As covered on the MACo blog and Conduit Street podcast, Maryland lags behind 47 states and the District of Columbia in establishing some form of court-ordered outpatient mental health care for adults with severe and persistent mental illness. According to an article from the Associated Press, Maryland, Massachusetts, and Connecticut are the only remaining states that do not give courts this authority. This leaves Maryland among the last three states that appear to still be figuring this out when research shows these programs are found to divert individuals who need intensive mental health treatment away from hospitals, jails, and homeless shelters.
Funneling eligible individuals into these programs and away from law enforcement activity and jails would preserve county resources in public safety and corrections. These already overburdened facilities could then be fully utilized for the intended purposes, while also facilitating the appropriate care for an individual in need. This would come at a time when county jails regularly house detainees that need to be in a hospital rather than a prison cell, but the required state transfer system is backlogged, leaving would-be patients in limbo, and county staff shouldering a burden they are not intended or trained to carry.
Other efforts, covered on the blog, have been made to revise involuntary mental health treatment and commitment with regards to how Maryland interprets the “danger standard,” which as it currently exists in statute has proven to be very vague. A stronger mechanism to ensure individuals who need care are able to access it would bring welcome change to local law enforcement and correctional facilities. This is of particular importance in situations where the mental illness is so severe that the individual is unable to understand or seek the care they need – often patients found to be schizophrenic, schizoaffective, delusional, have a personality disorder, or brief psychotic disorder.
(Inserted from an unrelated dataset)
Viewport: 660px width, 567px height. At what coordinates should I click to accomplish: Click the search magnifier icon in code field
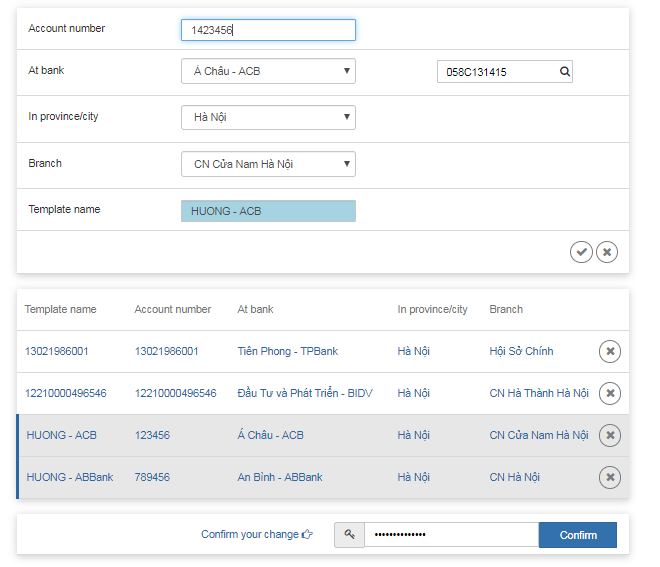(x=564, y=72)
This past legislative session MACo supported HB 823/SB 480 – Mental Health Law – Assisted Outpatient Treatment Programs. This is legislation that would enable county governments to establish an Assisted Outpatient Treatment (AOT) program for individuals suffering from severe and persistent mental illness. 75 pieces of testimony, both written and oral, were submitted with only 13 requests for an unfavorable report. HB 823/SB 480 failed to pass in 2023 but not without a letter of information from the Moore-Miller administration, via the Maryland Department of Health, expounding the merits of AOT and a commitment to issue a report during the interim with recommendations for the 2024 session.